É como parte de nosso amadurecimento intelectual coletivo que podemos almejar estar de pé nos ombros de gigantes e voltar-nos para os maiores pensadores em quem nossa iniciativa encontra ao menos potentes ferramentais teóricos, quiçá companheiros de viagem.
Nesta jornada, é indispensável o trabalho da Editora Ars Regia, em estreitos laços com a Nova Resistência. Após retraduzir e republicar a Quarta Teoria Política de Alexander Dugin, grande fonte de inspiração para todos nós, e traduzir a Ordo Pluriversalis de Leonid Savin, a editora volta seus olhos para a Mãe da latinidade e para a nação dos filósofos: aquela com Globalização Infeliz, do luminar da filosofia dissidente italiana Diego Fusaro, e esta com a versão atualizada de Para Além dos Direitos Humanos, do erudito ensaísta, filósofo e jornalista francês Alain de Benoist.
Ao escrever este prefácio, penso que o leitor talvez esteja ainda se perguntando quem é De Benoist, e ponho-me a pensar bastante em como apresentá-lo a um público diversificado. Decidi não ocupar este espaço com uma biografia enciclopédica do autor, mas, diferentemente da maioria da maioria dos textos biográficos, começar a apresentá-lo por sua família se mostra mais do que mera conveniência narrativa.
A família De Benoist, ultimamente originária da nobreza belga, traz consigo uma longa tradição de formação de intelectuais. Em sua mocidade, o jovem Alain teve a oportunidade de conviver com seu avô Charles de Benoist, que, apesar de apenas ter conhecido uma França republicana, cresceu em uma família ainda empenhada nos assuntos políticos e militares do país, e contribuiu para as primícias da indústria automobilística inventando um dos primeiros modelos comerciais franceses, o Licorne. Sua avó era Yvonne Druet, sobrinha do ícone da pintura impressionista Gustave Moreau, e secretária pessoal do polímata francês Gustave Le Bon, sobre o qual se faz apropriada uma breve digressão.

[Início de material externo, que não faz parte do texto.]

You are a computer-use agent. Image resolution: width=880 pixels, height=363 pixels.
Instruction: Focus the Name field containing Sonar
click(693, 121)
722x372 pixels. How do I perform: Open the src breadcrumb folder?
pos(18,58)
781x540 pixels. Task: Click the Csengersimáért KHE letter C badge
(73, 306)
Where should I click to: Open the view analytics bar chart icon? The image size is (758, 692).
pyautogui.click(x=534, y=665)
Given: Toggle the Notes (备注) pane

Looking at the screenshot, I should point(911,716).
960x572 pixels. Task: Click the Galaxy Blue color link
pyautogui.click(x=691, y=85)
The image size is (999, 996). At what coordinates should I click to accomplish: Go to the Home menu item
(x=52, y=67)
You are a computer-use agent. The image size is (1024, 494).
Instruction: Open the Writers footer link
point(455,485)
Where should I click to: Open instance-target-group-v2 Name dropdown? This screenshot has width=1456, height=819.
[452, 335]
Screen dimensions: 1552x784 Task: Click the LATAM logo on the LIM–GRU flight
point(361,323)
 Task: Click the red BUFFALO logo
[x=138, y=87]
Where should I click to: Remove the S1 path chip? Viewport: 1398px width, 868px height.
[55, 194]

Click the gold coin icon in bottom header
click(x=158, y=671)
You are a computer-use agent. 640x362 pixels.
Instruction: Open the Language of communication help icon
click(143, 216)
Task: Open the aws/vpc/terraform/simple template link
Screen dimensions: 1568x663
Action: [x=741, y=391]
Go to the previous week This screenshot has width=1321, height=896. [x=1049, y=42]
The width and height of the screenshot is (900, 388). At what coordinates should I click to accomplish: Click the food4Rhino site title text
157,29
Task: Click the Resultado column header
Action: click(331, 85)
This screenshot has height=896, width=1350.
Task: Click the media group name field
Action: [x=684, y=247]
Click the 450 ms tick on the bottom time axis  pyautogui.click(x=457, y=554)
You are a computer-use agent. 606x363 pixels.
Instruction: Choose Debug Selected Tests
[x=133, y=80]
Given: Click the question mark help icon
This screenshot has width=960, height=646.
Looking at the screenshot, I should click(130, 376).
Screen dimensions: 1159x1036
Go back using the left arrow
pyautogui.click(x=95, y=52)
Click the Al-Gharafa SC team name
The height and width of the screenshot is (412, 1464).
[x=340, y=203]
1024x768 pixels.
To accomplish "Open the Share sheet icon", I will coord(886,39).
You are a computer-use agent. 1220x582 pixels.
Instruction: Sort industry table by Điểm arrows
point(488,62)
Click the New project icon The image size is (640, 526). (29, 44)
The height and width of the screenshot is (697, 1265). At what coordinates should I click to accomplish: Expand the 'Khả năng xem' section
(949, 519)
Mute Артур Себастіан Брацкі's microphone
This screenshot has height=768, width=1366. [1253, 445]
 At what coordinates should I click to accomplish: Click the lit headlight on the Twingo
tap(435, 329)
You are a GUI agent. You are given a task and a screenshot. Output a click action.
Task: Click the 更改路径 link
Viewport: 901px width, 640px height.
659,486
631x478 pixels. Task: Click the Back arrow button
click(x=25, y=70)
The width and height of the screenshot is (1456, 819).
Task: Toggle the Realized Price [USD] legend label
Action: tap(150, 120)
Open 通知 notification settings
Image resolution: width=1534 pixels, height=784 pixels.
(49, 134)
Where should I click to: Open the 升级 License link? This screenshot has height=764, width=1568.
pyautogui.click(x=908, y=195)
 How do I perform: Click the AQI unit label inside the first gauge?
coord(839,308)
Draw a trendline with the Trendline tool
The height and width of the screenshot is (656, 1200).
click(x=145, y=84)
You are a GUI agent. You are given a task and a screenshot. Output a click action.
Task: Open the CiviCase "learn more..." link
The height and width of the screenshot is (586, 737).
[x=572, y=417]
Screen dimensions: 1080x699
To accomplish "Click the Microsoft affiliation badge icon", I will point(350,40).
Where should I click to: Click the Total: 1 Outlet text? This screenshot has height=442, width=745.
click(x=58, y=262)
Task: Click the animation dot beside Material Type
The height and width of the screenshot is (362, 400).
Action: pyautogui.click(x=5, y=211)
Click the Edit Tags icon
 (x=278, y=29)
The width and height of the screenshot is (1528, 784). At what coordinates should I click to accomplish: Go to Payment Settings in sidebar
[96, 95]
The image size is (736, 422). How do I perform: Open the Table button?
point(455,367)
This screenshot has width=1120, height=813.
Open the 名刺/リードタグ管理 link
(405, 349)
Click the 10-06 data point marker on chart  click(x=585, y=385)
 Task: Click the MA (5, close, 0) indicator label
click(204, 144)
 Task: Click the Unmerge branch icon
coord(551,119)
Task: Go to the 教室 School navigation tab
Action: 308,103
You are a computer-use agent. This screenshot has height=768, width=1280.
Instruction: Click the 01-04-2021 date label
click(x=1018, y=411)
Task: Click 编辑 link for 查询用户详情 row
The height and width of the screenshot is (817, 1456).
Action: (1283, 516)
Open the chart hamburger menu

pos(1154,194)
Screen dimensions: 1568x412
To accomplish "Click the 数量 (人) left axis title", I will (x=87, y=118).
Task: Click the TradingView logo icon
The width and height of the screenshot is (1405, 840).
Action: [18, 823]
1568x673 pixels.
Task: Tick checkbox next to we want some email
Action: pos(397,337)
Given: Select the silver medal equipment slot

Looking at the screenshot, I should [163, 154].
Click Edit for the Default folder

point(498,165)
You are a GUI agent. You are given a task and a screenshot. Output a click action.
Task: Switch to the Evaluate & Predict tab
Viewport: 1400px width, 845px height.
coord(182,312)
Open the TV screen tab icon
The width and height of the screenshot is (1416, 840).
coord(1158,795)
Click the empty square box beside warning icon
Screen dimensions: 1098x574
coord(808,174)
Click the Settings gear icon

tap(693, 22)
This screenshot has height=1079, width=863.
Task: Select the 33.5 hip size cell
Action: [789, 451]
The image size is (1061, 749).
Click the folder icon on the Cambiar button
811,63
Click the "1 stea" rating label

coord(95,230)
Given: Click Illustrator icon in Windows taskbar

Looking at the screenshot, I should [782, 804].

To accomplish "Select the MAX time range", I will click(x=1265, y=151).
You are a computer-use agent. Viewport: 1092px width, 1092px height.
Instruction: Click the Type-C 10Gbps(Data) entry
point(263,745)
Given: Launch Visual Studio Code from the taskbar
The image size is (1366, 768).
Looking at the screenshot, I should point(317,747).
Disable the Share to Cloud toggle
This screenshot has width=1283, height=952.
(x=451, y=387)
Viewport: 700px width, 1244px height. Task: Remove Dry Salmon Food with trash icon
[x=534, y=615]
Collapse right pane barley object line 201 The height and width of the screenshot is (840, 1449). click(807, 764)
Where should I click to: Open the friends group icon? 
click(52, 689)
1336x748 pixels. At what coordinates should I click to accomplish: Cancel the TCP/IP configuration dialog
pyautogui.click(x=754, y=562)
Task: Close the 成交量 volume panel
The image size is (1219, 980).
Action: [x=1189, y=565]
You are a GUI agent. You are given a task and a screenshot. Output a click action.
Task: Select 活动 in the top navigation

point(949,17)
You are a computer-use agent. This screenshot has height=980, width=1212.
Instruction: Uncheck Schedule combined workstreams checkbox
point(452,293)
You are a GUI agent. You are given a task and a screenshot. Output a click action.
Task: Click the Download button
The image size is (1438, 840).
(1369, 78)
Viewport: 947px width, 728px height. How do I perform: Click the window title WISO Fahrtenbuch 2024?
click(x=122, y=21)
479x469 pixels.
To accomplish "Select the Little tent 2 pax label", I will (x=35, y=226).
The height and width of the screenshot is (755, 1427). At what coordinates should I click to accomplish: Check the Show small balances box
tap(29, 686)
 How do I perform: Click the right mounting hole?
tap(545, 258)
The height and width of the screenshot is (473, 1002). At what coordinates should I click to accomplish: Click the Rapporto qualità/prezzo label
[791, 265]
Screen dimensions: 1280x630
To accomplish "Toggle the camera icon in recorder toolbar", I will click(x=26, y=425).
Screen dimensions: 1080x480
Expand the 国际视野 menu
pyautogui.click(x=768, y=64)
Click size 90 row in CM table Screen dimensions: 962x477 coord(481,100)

Le Bon foi notório por se aprofundar em diversas áreas do conhecimento, e, bebendo desta miríade de fontes, apresentar um pensamento original e matizado, até hoje fascinando e confundindo aqueles que perscrutam sua obra e se deparam com uma mistura heterogênea entre expressões majestosas de revolucionária genialidade produtiva e ideias datadas que nosso senso de decência nos impele a rejeitar categoricamente. Como próprio reflexo de sua invariável ambiguidade, sua herança é disputada por uma variedade de pensadores e agentes políticos, do liberalismo republicano ao islamismo político, e do comunismo ao nazifascismo.
Dono de uma biblioteca particular de ao menos 250 mil volumes, Alain de Benoist se destaca no debate público francês como um obstinado desafiador do status quo. Tendo atrás de si um século de experiências históricas a mais que Le Bon, bebe de fontes tão polifônicas quanto o repertório daqueles que foram influenciados pelo mesmo, e portanto se associa a movimentos tão diversificados quanto o antiliberalismo, o nacionalismo europeu, o neopaganismo, o terceiro-mundismo e a ecologia radical. A consistência observável na construção e no crescimento de seu pensamento ao longo das décadas, contudo, é invariável, assim como a ousadia intelectual arrojada de suas contribuições ao debate público.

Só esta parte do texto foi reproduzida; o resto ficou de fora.